Task directions:
Give again, exactly and without pictures, the lines running from the line with "Given: Click the letter g in the logo" to the end of the records below.

#### Material for this task

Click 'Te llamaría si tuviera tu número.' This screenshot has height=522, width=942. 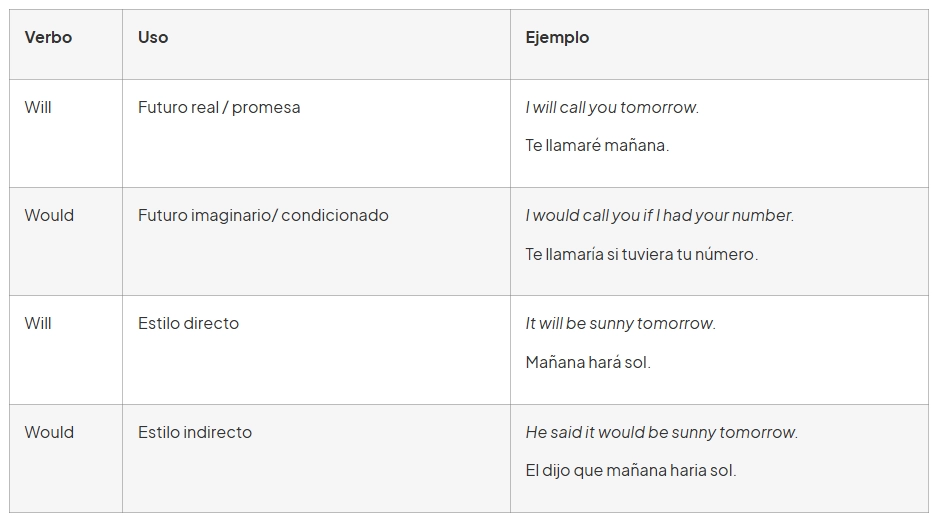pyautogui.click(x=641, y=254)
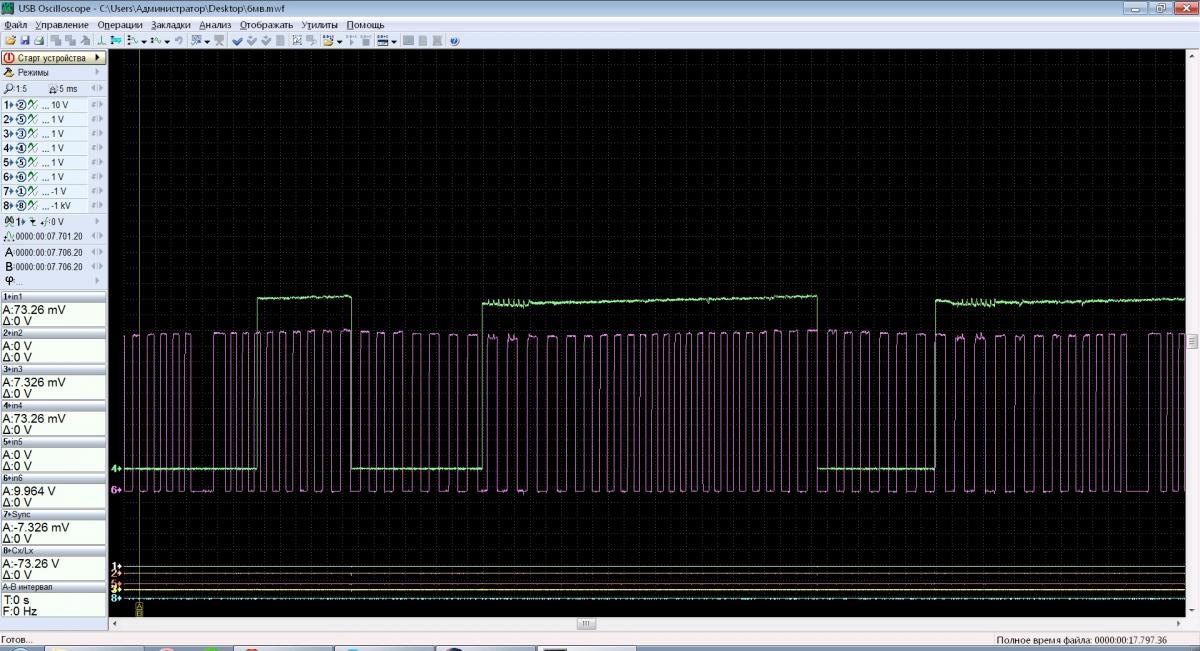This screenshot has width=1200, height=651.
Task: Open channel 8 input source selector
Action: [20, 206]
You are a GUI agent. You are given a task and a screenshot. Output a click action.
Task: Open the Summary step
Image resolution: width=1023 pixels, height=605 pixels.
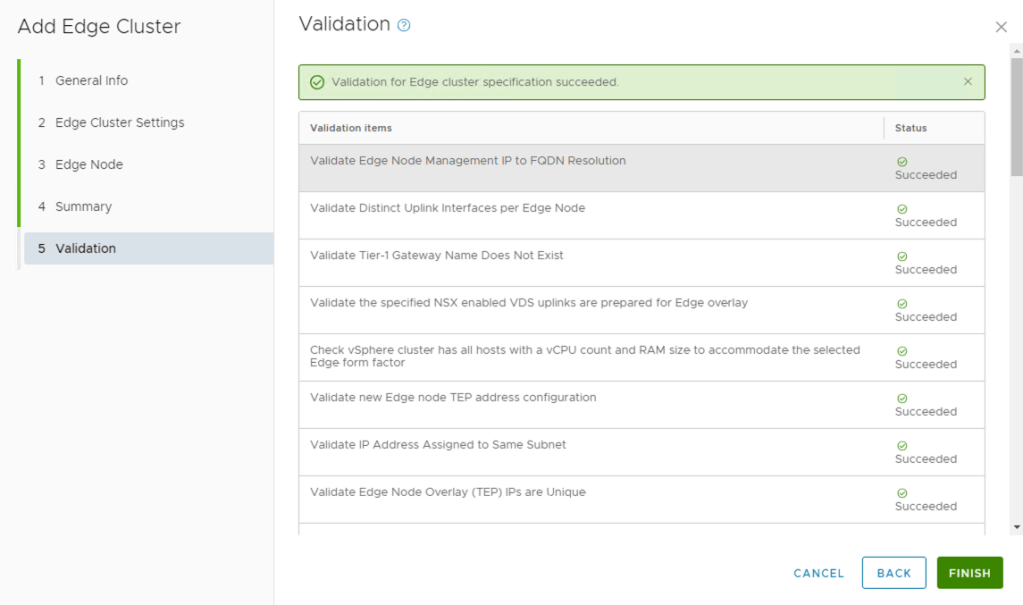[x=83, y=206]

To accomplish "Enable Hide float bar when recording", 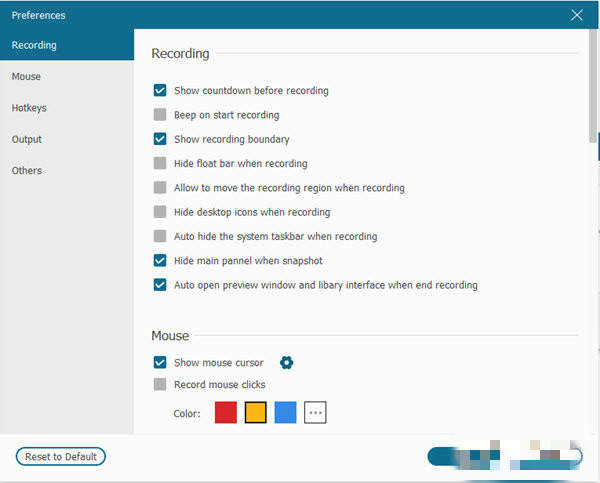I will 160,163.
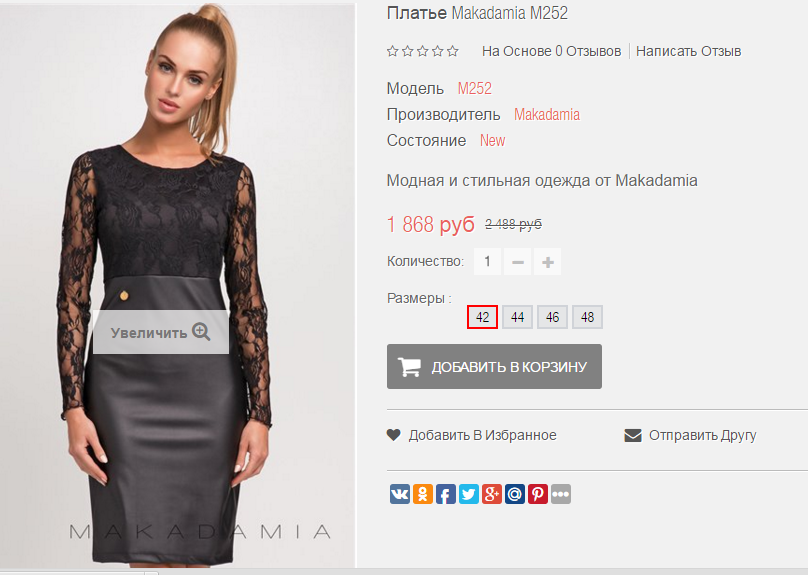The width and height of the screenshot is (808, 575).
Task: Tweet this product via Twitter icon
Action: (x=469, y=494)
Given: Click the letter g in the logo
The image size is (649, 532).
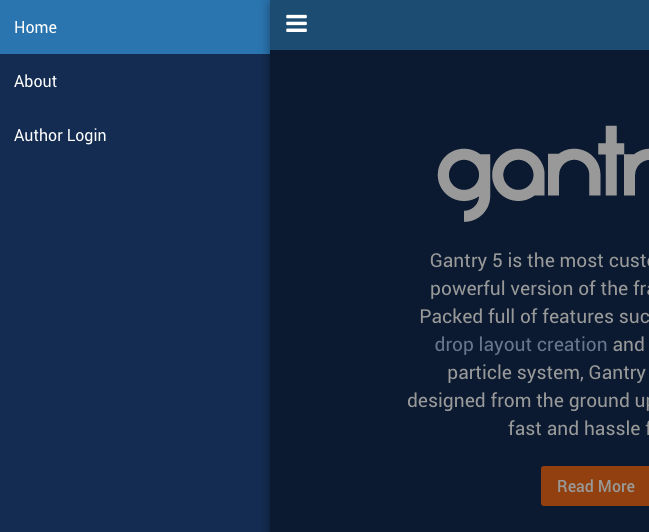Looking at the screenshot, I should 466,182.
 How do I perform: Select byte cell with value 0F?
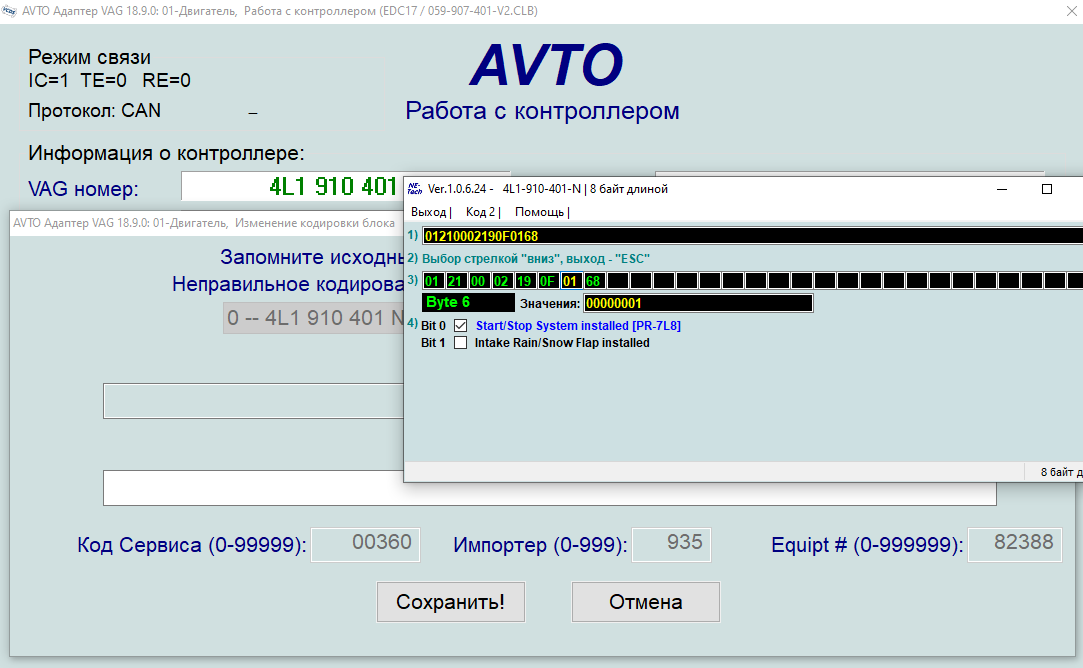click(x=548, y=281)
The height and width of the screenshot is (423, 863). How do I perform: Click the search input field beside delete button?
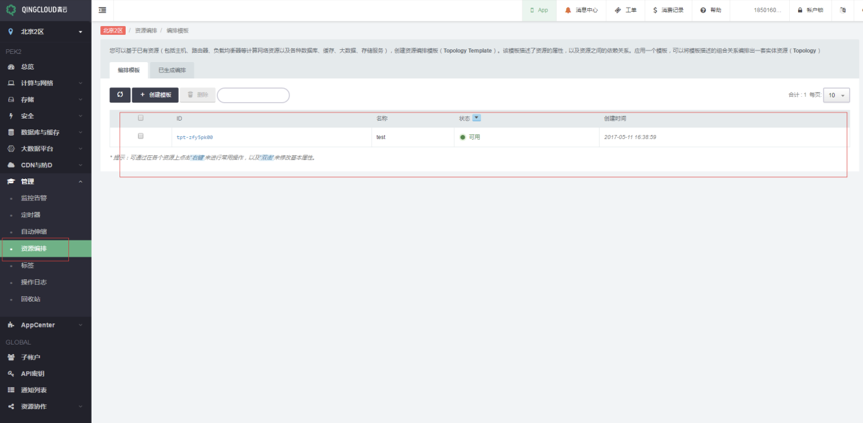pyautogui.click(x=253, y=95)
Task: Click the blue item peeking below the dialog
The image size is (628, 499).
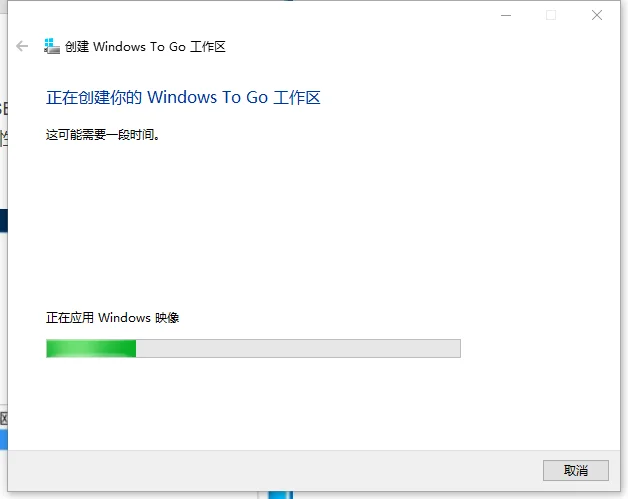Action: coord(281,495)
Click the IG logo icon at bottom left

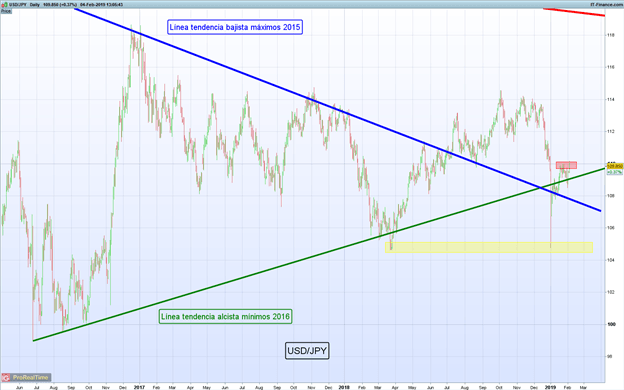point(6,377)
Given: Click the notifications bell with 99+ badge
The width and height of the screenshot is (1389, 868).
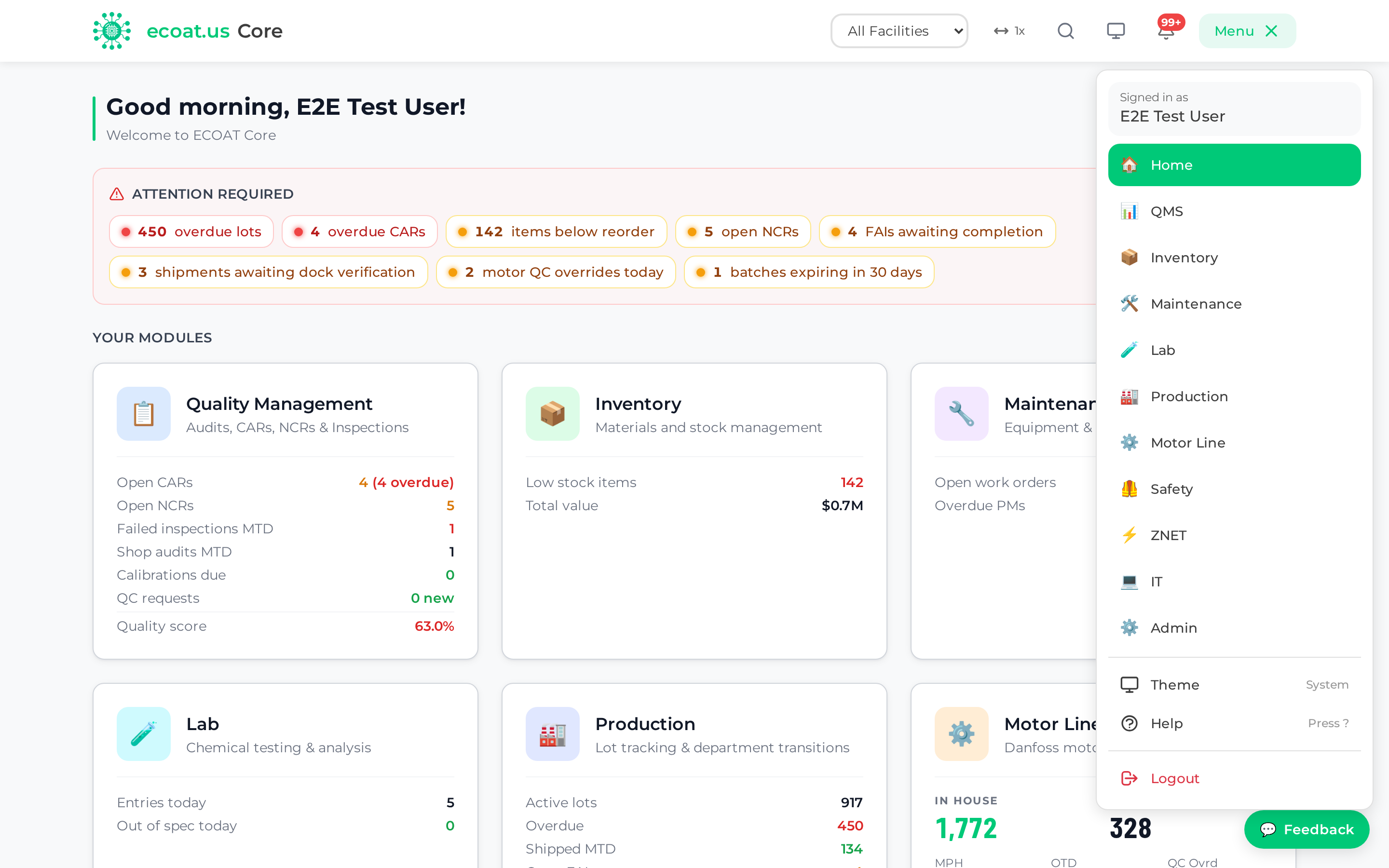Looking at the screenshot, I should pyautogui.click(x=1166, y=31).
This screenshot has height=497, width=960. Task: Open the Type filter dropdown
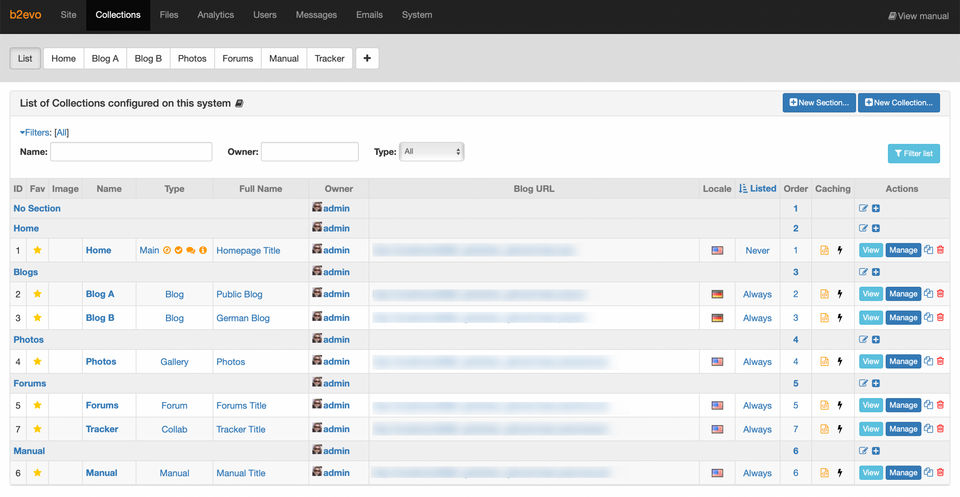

########

Task result:
Given: Click the letter g in the logo
The image size is (649, 532).
Looking at the screenshot, I should 466,182.
 How do I perform: Select byte cell with value 0F?
click(x=548, y=281)
The height and width of the screenshot is (423, 863). How do I perform: Click the search input field beside delete button?
pyautogui.click(x=253, y=95)
Task: Click the blue item peeking below the dialog
The image size is (628, 499).
Action: coord(281,495)
Click the IG logo icon at bottom left

point(6,377)
Given: Click the notifications bell with 99+ badge
The width and height of the screenshot is (1389, 868).
Looking at the screenshot, I should pyautogui.click(x=1166, y=31).
This screenshot has height=497, width=960. Task: Open the Type filter dropdown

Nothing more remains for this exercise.